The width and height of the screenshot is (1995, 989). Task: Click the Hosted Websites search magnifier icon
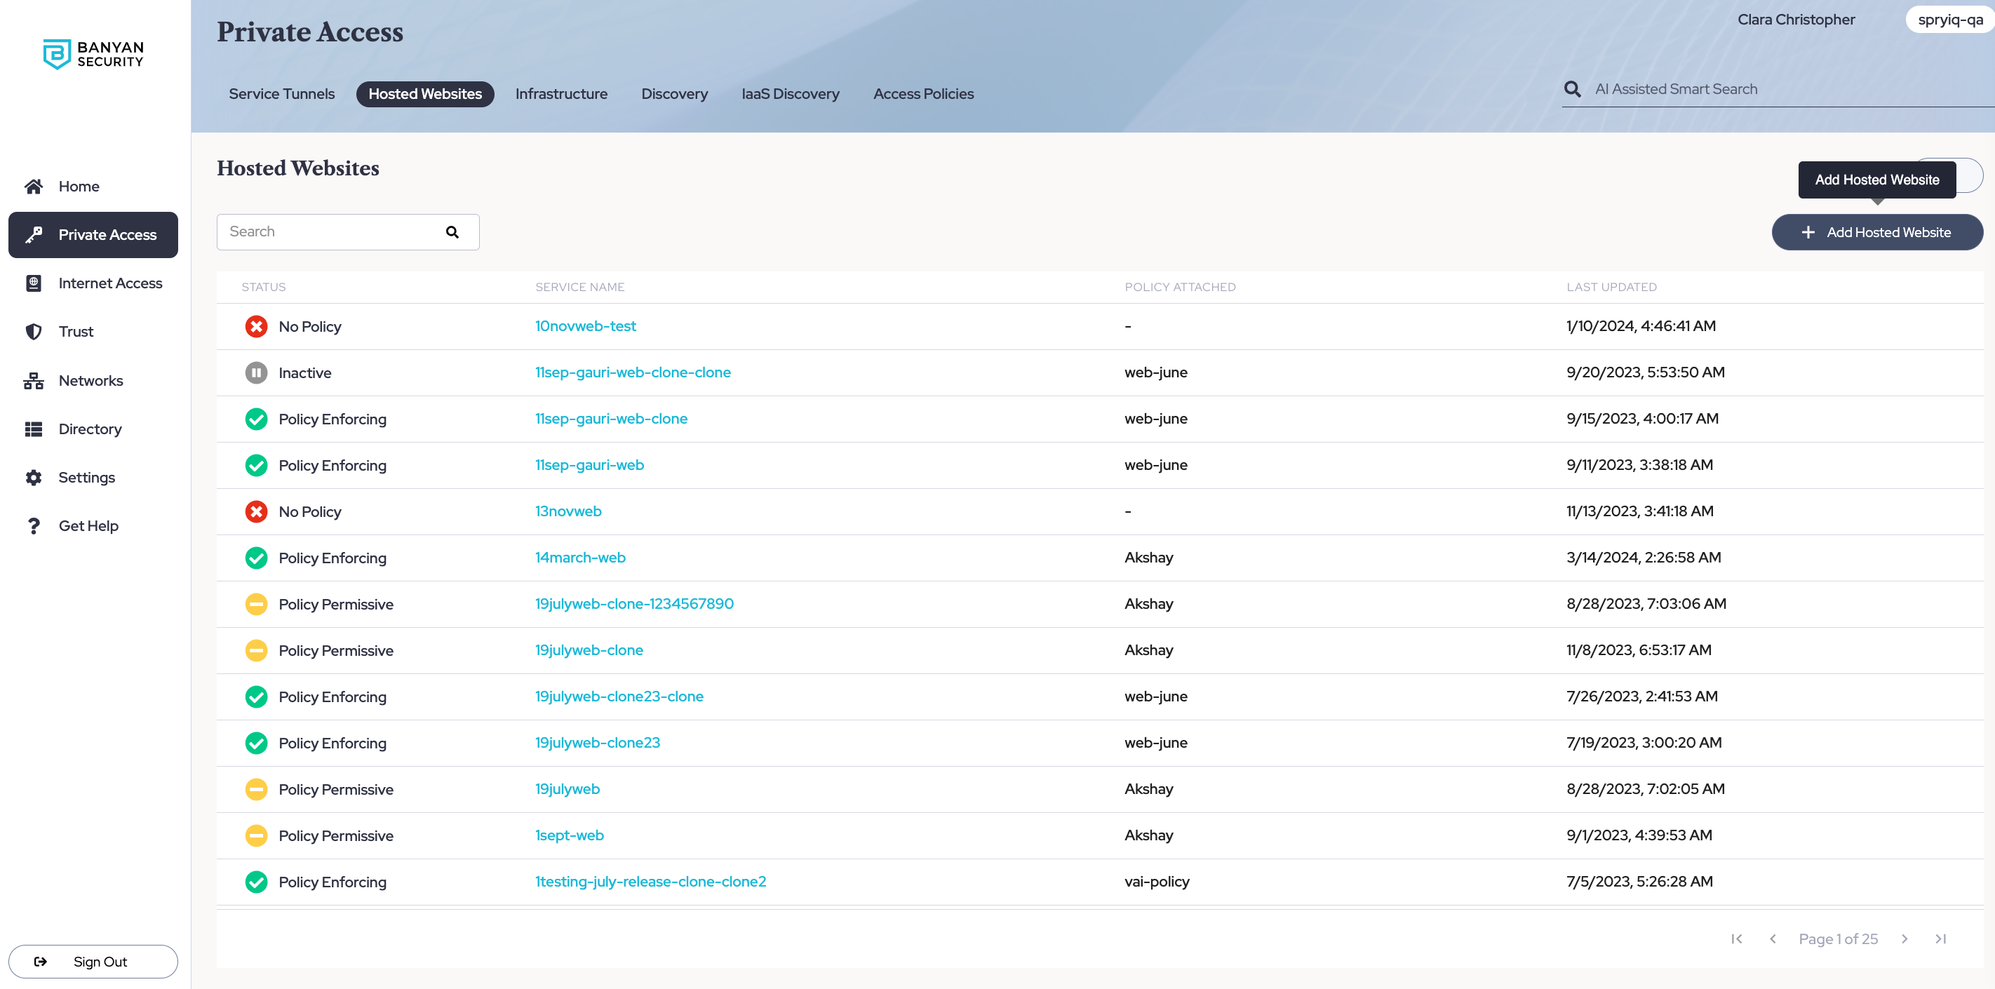pyautogui.click(x=452, y=232)
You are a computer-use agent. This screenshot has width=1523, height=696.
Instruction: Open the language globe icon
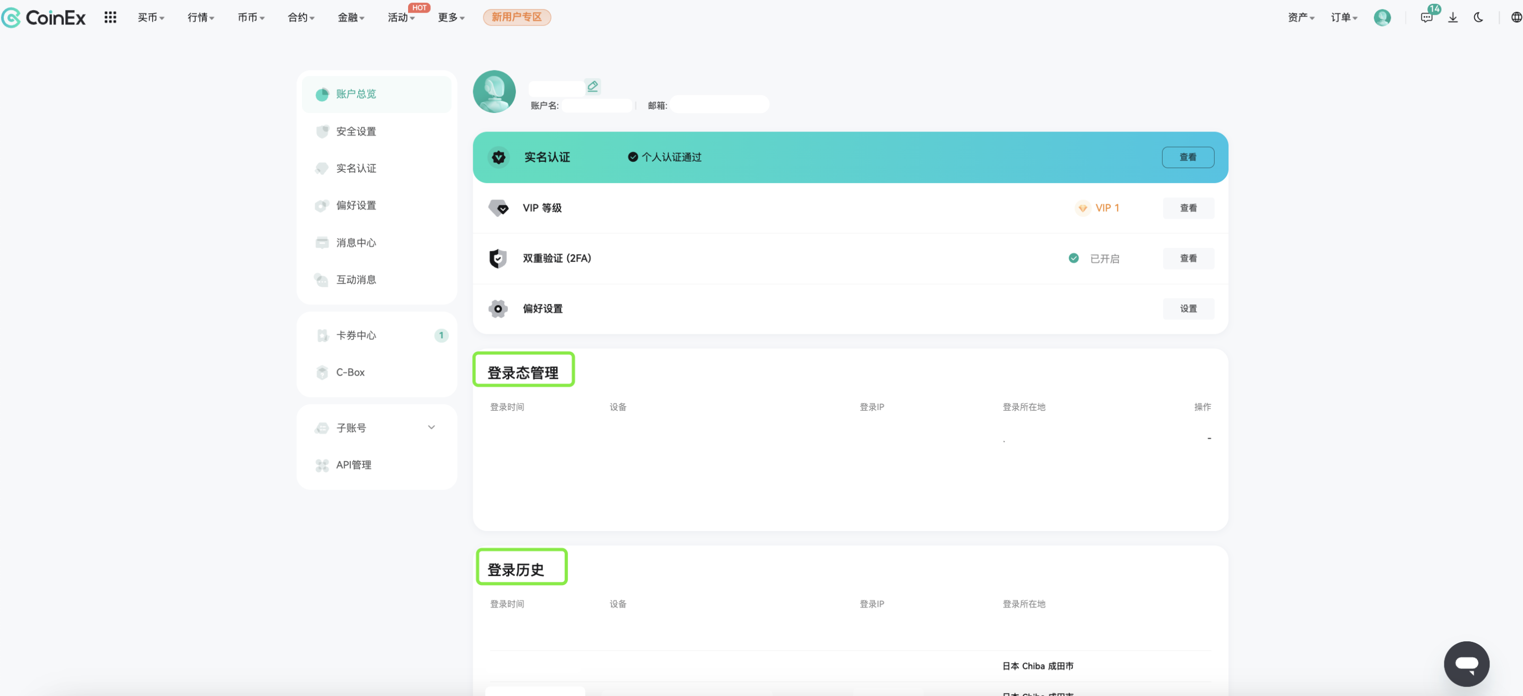pyautogui.click(x=1516, y=17)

- [Work instructions]: Print the listing exactly, images excluded.

- [Result of the exercise]:
The width and height of the screenshot is (1995, 989). Task: Click the Hosted Websites search magnifier icon
pyautogui.click(x=452, y=232)
You are a computer-use agent. This screenshot has width=1523, height=696.
Instruction: Open the language globe icon
pyautogui.click(x=1516, y=17)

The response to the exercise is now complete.